I have to prove that you can turn a maximal preflow (so a preflow, such that the excess of our sink $t$ is maximal) into a maximal flow in $O(mn)$ time.
My first idea was, to take an active node $v$ (which means a node which has positve excess) and randomly decrease the costs of the incoming edges of $v$, until the excess equals $0$. We do that, until there are no active nodes left. However, I am not sure if that already creates a maximal flow. This procedure would be in $O(mn)$, since we iterate over a maximum of $n$ nodes (where $n := |V(G)|$), and in the worst case, every cost of an edge has to be reduced. The problem is, that I don't quite see, why the resulting flow should be maximal. It would be maximal, if there were no more paths from the source $s$ to the sink $t$, but why is this the case here? Maybe, the costs of the edges have to be reduced in a specific way instead of randomly? Can someone give me some advice? Thanks in advance!

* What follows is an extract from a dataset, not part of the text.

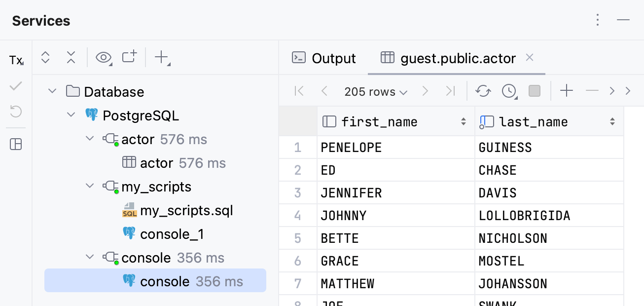Collapse the PostgreSQL node
The width and height of the screenshot is (644, 306).
tap(70, 115)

Edit: I read something about the Push-Relabel algorithm which basically functions very similar. A better idea would be, to first turn our preflow to an acyclic preflow. This way, we can get a topological order of all nodes, lets say $\{v_1, ... v_n\}$, with $v_1 := t$ and $v_n := s$. Now, we go from $v_2$ to $v_{n-1}$ in the topological order, and check, whether the excess is positive. If it is positive, then we just decrease the incoming flow by reducing the flow on the incoming edges (randomly), until the excess is $0$. This way, only the excess of the next nodes can be affected, so by iterating over all nodes $v_2$ to $v_{n-1}$, the end result will be a flow $f'$. This flow also has the same value as of our preflow, since the incoming edges to the node $t$ didn't change. Since $f$ was a maximal preflow, it follows that $f'$ must be a maximal flow as well.
This sounds like a promising idea, sadly, I do not know how to turn our preflow acyclic. I mean, finding a cycle is possible, but how do I know, which edges can be deleted? It has to be possible in $O(nm)$, since the other steps are in $O(nm)$ as well.